+++ Text +++
Photos courtesy of YAAW.
Yukon Artists at Work (YAAW) is planning a special series of Artist in the Window mini-residencies as part of the Yukon 125 celebrations. YAAW is also marking an anniversary this year: its 20th year as an organization. It is planning an exhibition at the Yukon Arts Centre to open November 30th and these Artist in the Window residencies will help collect stories about the organization that can then be told as part of the art show.
Starting this week, YAAW will host present and past members who will each do a one-week mini-residency in the organization’s gallery window at 4th Avenue and Wood Street in Whitehorse. Artists will demonstrate their work in a hands-on way that pertains to Yukon history and art history, and will discuss their involvement in YAAW with visitors to the gallery.
"We will have a table set up with a timeline of our organization’s history, some of the posters and press around YAAW’s activities as prompts for storytelling, and places to add notes,” said YAAW chair Nicole Bauberger.“This will benefit the upcoming exhibition at the Yukon Arts Centre, give locals a chance to add their stories to our exhibition, and give visitors a sense of the history of this artist-run gallery that has played an important role in the growth of our currently teeming arts ecosystem.”
You will find the artists in the window between 2 and 4 pm at least 4 of the 5 days of their assigned week.
Patrick Royle will start off the series. He’ll be in the gallery the week of July 18th, working on his Yukon wildflowers series that includes impressions in tiles and panels as well as his iconic fireweed line.
The week of July 25th Maya Rosenberg, a newer YAAW member, will be creating small watercolours that depict local icons and nature, and Yukon life.
The first week of August, Leslie Leong, a longtime YAAW member who was one of the people instrumental in our move downtown, will reach back into her personal art history to undertake a series of detailed illustration-style drawings.
Harreson Tanner, one of the founding members of YAAW, will be in the window the week of August 8th, working on a commemorative bust of Yukon icon Jim Robb.
Mid-August, Marie-Hélène Comeau will create a large study of a house that used to stand on Wood St. in Whitehorse and which only exists today in memory. This is part of her series of paintings of Whitehorse’s old houses that she has been working on since 2020.
Finally, the week of August 22nd, Lillian Loponen will be in our window, going back to her artistic roots by working on some ice fog watercolours…something she did when she started out with YAAW in 2003. Lillian was a member of YAAW for many, many years and has wonderful memories of the events that the organization has been involved in over the past two decades.
+++
Request A:
Return the part of the announcement from "Patrick Royle will" to "iconic fireweed line.", copied word for word.
The announcement and the rows that come after it are unrelated to each other.
+++ Data to process +++
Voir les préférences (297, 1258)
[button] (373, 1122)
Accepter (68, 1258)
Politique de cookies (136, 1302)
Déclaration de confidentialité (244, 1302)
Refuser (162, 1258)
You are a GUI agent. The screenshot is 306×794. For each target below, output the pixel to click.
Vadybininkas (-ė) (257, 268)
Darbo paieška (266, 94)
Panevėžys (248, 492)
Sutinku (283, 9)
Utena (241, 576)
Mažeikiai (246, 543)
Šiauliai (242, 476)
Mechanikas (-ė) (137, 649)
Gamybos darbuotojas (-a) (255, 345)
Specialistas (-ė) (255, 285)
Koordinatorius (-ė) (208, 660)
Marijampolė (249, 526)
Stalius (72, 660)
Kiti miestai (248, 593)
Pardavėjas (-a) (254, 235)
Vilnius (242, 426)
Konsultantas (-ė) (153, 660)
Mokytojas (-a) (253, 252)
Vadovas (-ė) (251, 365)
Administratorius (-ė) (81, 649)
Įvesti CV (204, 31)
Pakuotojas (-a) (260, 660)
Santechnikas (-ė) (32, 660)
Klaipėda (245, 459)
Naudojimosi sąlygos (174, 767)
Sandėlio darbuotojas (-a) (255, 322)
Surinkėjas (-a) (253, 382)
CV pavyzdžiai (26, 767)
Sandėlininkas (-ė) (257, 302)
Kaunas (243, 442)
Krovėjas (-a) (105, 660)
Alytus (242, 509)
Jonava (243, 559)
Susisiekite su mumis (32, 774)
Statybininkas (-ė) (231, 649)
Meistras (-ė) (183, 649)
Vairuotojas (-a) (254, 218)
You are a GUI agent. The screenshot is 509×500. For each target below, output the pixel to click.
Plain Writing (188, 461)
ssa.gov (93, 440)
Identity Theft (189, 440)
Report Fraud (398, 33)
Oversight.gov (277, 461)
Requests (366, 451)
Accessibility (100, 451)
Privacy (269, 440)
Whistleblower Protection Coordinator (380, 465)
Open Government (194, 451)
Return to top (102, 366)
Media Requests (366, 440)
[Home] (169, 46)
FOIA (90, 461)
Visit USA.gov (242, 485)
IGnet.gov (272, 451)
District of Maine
+++
+++ Data to process +++
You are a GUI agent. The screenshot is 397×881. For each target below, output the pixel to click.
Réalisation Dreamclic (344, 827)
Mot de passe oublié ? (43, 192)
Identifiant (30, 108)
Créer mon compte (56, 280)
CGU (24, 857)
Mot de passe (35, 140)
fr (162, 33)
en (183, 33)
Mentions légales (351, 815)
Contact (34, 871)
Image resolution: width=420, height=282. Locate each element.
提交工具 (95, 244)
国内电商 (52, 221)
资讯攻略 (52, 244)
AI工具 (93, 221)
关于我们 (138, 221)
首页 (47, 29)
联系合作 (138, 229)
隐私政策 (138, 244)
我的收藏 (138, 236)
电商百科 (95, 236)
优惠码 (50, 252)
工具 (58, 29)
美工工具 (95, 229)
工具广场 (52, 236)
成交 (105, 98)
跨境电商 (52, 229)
+++
Request B:
In the rows, rewrite the lines from the line with "Meistras (-ė) (183, 649)" to the line with "District of Maine", changing "Identity Theft" to "Identity Fraud" and keeping everything else the same. Give back only those lines.

Expected output A:
Patrick Royle will start off the series. He’ll be in the gallery the week of July 18th, working on his Yukon wildflowers series that includes impressions in tiles and panels as well as his iconic fireweed line.

Expected output B:
Meistras (-ė) (183, 649)
Vairuotojas (-a) (254, 218)
You are a GUI agent. The screenshot is 509×500. For each target below, output the pixel to click.
Plain Writing (188, 461)
ssa.gov (93, 440)
Identity Fraud (189, 440)
Report Fraud (398, 33)
Oversight.gov (277, 461)
Requests (366, 451)
Accessibility (100, 451)
Privacy (269, 440)
Whistleblower Protection Coordinator (380, 465)
Open Government (194, 451)
Return to top (102, 366)
Media Requests (366, 440)
[Home] (169, 46)
FOIA (90, 461)
Visit USA.gov (242, 485)
IGnet.gov (272, 451)
District of Maine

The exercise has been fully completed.